# Christmas/Holiday Reading?



## lou (Sep 7, 2011)

I'm just getting around to reading Dickens' A Christmas Carol for the first time and loving it.

Any other recommendations for holiday reading?

There seem to be quite a few Christmas themed murder mysteries out there.


----------



## Vaneyes (May 11, 2010)

I rarely buy books anymore. They're awfully space and time consuming. Novelist Thomas Pynchon is an exception, but he's not a problem since he publishes about once every five or ten years.

Most of the time I tend to create my own fiction (aka fantasizing) of what's happening in the world on an almost daily basis. Crazy, isn't it?
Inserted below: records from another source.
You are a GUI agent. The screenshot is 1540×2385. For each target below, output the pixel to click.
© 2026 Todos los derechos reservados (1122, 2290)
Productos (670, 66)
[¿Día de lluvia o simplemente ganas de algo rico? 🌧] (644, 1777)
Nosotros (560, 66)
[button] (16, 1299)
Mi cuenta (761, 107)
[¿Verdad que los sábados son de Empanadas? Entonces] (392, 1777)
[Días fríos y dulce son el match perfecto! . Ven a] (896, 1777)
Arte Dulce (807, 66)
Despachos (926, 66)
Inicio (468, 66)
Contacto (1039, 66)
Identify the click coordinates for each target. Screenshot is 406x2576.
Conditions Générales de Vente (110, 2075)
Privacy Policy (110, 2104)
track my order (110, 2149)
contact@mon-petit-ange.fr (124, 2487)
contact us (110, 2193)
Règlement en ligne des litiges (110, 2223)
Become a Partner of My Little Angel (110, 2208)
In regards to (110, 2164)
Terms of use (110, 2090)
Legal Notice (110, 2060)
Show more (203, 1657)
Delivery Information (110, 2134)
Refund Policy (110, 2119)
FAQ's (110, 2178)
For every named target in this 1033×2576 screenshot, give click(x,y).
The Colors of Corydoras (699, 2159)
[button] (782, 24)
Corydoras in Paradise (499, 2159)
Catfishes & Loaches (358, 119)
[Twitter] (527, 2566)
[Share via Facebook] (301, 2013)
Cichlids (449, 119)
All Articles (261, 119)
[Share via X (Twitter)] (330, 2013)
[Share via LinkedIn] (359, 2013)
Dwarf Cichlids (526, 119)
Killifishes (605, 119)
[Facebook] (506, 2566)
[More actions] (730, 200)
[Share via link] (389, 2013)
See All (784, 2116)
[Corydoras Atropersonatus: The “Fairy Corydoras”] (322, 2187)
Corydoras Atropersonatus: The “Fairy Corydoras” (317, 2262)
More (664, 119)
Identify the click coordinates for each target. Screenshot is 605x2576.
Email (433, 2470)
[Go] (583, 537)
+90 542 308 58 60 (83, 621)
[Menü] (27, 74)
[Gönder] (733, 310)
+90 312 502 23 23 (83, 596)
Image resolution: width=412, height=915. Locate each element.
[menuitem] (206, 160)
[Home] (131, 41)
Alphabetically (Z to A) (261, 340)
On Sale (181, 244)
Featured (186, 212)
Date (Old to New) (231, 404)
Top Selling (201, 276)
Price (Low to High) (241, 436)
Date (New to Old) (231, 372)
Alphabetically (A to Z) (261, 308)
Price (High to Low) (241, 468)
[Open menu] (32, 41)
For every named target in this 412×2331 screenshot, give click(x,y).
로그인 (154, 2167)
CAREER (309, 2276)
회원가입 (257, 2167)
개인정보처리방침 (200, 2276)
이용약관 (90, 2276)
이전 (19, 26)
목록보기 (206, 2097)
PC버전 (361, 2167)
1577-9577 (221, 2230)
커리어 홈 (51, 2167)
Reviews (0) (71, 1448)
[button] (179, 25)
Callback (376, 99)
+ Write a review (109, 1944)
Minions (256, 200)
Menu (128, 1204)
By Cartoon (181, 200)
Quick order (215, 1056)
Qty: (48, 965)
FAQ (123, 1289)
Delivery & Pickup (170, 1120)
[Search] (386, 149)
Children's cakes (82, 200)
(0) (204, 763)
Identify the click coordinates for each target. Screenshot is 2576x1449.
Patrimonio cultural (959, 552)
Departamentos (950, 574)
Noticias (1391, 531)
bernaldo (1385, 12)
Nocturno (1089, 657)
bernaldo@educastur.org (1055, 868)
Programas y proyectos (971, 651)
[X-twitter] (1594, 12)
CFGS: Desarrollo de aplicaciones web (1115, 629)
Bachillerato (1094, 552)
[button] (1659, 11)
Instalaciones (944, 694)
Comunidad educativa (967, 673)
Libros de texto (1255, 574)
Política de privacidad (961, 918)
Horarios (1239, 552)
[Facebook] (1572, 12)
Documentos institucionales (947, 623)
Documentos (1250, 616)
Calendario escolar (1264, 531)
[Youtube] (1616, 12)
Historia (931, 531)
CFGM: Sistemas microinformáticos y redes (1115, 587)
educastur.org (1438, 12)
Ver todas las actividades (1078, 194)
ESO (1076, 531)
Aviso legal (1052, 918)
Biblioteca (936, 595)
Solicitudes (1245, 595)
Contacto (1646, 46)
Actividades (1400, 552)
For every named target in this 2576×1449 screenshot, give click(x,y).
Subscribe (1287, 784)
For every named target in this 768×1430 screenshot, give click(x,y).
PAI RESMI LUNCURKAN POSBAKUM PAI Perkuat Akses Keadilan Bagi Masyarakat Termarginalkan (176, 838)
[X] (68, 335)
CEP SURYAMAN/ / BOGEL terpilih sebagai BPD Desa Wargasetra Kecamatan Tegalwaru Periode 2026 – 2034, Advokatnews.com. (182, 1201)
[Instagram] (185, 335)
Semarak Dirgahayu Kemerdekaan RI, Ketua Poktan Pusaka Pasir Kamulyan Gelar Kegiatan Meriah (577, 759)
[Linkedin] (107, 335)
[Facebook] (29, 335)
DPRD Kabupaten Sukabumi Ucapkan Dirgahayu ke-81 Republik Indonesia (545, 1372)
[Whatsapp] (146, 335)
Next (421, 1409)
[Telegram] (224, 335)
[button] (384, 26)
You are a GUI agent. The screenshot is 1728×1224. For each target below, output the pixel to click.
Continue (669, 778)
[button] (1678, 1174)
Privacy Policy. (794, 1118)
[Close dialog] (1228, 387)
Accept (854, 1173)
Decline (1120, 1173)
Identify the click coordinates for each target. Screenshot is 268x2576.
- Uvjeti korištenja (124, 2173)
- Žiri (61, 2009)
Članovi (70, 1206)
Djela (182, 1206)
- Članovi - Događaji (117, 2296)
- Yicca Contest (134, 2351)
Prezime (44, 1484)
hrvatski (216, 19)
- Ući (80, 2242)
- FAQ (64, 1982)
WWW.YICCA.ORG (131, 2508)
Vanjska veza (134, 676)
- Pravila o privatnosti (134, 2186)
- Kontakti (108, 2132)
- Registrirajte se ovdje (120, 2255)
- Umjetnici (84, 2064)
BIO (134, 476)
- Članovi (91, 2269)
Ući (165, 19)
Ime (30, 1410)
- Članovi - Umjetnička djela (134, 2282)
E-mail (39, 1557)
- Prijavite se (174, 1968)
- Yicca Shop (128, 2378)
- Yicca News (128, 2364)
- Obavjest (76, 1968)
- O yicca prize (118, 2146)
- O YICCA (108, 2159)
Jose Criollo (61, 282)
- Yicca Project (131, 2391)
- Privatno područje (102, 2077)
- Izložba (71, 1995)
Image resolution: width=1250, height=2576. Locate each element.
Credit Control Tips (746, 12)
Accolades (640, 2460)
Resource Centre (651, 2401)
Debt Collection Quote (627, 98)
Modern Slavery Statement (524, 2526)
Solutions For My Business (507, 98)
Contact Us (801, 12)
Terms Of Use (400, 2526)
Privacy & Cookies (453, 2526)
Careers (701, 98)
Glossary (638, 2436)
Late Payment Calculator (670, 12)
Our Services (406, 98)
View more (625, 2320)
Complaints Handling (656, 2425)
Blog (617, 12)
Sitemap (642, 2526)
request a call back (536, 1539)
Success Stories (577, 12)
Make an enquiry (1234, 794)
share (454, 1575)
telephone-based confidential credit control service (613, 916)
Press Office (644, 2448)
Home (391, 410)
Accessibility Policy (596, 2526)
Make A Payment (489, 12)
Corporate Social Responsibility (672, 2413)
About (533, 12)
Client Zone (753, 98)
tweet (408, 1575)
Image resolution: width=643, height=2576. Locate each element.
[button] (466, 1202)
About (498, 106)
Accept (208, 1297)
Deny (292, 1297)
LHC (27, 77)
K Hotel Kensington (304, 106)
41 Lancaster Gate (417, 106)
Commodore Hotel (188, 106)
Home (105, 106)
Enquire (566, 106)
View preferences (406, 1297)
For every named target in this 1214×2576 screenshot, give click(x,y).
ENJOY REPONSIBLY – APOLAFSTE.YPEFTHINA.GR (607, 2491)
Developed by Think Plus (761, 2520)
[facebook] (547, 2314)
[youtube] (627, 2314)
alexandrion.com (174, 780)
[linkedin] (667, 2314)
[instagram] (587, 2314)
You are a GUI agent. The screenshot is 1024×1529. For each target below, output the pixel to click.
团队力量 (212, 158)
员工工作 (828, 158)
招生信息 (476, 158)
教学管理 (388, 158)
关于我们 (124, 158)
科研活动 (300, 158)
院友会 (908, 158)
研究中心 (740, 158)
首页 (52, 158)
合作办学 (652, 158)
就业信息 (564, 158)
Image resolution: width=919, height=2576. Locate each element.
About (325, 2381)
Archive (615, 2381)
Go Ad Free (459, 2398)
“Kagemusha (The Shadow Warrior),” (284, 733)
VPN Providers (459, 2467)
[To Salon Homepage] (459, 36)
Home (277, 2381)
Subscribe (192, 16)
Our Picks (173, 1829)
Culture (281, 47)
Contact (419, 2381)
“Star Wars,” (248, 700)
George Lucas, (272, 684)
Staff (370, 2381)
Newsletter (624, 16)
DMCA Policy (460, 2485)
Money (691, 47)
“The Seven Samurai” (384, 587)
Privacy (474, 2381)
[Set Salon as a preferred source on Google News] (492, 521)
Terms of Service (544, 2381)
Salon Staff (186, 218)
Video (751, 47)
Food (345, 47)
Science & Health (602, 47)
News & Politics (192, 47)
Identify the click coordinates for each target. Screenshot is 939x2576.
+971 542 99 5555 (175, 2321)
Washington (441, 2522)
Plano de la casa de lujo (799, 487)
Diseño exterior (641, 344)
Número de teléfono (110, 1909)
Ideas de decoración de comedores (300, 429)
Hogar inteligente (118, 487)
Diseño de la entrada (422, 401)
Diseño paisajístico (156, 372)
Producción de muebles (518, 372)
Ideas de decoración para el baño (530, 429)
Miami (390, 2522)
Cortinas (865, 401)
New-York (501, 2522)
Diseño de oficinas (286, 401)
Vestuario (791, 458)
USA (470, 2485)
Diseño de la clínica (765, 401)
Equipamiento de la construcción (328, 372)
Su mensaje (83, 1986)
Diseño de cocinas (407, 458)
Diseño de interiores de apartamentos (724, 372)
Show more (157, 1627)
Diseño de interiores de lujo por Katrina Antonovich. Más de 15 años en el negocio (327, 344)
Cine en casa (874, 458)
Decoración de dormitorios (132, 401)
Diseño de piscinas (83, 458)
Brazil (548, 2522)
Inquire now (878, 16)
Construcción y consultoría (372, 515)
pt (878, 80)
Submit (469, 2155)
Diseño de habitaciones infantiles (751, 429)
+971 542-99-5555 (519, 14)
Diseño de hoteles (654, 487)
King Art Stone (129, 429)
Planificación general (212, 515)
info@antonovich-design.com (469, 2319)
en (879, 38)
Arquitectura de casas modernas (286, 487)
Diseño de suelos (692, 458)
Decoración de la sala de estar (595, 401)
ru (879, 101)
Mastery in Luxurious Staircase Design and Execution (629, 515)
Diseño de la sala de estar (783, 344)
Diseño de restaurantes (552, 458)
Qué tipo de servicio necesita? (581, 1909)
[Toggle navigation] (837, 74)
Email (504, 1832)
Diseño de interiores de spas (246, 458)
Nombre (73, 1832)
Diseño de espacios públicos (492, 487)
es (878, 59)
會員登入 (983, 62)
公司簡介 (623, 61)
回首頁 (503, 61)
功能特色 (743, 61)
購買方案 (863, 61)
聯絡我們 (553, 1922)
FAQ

Re holiday reading, I'll probably take something off the shelf, that I began reading ten to thirty years ago, then put it back on the shelf to be reforgotten. Maybe that Gore Vidal non fiction I got thirty or so pages into.


----------



## sospiro (Apr 3, 2010)

I've got this on order & it should be here next week. I love Gale Martin's blog & have been following the online launch & really looking forward to reading it.


----------



## lou (Sep 7, 2011)

*Vaneyes*, I completely empathize with you, however; I now do most of my reading on a Kindle and it has renewed my love of reading. The best part is I can store hundreds of books on it! No more clutter.

*Sospiro*, Speaking of Kindles, I just checked Amazon and they have the Kindle version of Don Juan in Hankey, PA for only $2.99! After reading the first few sample pages, it's an instant purchase for me too. Thanks!


----------



## Vaneyes (May 11, 2010)

lou said:


> *Vaneyes*, I completely empathize with you, however; I now do most of my reading on a Kindle and it has renewed my love of reading. The best part is I can store hundreds of books on it! No more clutter.


My wife was using Sony Reader, then she got hooked on audio books (iPod). Neither appeal to me, and re time spent, I'd rather be doing other things.

Re books, I do read book reviews,and like it when the reviewer spills enough beans about the author's intent/ideas about the subject(s). IOW I'm big on gist, and bearish on having to read/eat the whole thing.

Yes, I'm afraid I've adopted this aspect of devolution.


----------